REQUEST
Show every line of the entries below that contains the word "checkmark", matching case exactly.

Part of a data file:
□ □ □ □ □
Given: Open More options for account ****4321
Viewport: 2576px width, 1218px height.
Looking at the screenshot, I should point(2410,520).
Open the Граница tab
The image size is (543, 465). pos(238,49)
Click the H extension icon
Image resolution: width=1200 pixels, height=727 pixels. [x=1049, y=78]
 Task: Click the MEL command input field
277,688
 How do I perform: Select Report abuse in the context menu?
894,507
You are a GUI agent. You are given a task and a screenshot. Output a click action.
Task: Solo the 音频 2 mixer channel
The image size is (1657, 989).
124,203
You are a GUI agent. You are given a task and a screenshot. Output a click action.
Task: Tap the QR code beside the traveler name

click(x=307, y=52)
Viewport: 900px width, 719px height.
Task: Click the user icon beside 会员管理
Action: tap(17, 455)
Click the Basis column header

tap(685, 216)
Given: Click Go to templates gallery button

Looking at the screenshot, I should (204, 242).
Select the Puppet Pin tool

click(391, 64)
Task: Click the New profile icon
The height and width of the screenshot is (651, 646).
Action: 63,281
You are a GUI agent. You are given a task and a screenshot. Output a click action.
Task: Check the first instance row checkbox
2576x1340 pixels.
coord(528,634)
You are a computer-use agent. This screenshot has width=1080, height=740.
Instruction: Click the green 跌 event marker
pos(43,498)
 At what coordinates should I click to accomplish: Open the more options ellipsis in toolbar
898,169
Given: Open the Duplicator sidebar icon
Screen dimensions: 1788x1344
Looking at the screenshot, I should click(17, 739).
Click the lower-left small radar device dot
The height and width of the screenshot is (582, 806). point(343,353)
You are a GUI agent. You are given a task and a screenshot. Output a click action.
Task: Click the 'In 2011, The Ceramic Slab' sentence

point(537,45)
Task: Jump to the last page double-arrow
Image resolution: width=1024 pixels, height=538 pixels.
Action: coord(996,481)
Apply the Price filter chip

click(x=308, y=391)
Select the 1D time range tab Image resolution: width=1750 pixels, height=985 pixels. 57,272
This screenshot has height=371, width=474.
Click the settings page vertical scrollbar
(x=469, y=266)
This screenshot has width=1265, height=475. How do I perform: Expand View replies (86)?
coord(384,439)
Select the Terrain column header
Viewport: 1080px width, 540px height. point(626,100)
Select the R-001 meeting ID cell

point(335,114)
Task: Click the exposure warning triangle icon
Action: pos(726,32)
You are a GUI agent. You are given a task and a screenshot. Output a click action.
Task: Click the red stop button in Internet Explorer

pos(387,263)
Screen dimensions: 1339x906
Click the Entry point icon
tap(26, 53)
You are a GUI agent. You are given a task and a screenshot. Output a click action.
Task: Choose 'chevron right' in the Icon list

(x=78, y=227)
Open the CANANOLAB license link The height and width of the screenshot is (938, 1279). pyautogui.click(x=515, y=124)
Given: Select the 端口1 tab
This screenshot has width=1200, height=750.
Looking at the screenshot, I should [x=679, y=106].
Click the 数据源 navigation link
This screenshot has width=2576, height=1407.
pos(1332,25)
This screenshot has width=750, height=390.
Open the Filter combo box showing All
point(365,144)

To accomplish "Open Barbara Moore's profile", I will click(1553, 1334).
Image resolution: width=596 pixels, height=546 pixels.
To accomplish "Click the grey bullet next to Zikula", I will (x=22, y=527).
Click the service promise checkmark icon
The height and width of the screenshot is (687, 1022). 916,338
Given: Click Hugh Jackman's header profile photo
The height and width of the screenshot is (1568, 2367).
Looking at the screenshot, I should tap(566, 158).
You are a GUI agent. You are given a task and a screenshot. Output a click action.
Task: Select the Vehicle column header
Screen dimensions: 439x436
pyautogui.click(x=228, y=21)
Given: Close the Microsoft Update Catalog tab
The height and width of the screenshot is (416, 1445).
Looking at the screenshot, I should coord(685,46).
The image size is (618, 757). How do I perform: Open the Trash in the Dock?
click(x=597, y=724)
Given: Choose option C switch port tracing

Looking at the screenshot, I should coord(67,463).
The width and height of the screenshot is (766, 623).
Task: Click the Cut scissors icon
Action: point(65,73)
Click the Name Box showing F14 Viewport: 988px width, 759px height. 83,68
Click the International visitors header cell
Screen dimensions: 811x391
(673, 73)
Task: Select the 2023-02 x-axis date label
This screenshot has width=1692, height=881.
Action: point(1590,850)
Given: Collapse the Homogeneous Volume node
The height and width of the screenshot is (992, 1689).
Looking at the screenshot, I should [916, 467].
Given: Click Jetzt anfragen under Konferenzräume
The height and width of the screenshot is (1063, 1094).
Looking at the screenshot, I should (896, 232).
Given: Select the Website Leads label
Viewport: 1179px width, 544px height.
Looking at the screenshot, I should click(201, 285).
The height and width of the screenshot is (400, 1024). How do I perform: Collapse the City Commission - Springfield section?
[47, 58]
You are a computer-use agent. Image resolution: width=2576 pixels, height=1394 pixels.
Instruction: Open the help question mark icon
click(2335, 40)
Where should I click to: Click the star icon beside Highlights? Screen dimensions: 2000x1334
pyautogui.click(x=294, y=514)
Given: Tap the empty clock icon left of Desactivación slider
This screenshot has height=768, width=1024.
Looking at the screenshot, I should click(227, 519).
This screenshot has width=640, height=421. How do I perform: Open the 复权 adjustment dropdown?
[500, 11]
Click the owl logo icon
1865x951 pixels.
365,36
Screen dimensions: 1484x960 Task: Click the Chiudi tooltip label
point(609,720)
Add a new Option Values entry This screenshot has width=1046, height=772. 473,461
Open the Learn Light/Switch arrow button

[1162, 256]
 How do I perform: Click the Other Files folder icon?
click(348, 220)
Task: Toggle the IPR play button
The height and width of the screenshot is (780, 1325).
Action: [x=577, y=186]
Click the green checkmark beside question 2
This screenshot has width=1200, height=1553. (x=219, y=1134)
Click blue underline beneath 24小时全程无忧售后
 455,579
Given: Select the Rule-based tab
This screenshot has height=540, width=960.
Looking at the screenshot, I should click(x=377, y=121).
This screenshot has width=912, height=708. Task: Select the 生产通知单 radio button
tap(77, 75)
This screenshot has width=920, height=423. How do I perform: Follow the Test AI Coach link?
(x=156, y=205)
□ □ □ □ □
SOLUTION
Click the service promise checkmark icon
Click the green checkmark beside question 2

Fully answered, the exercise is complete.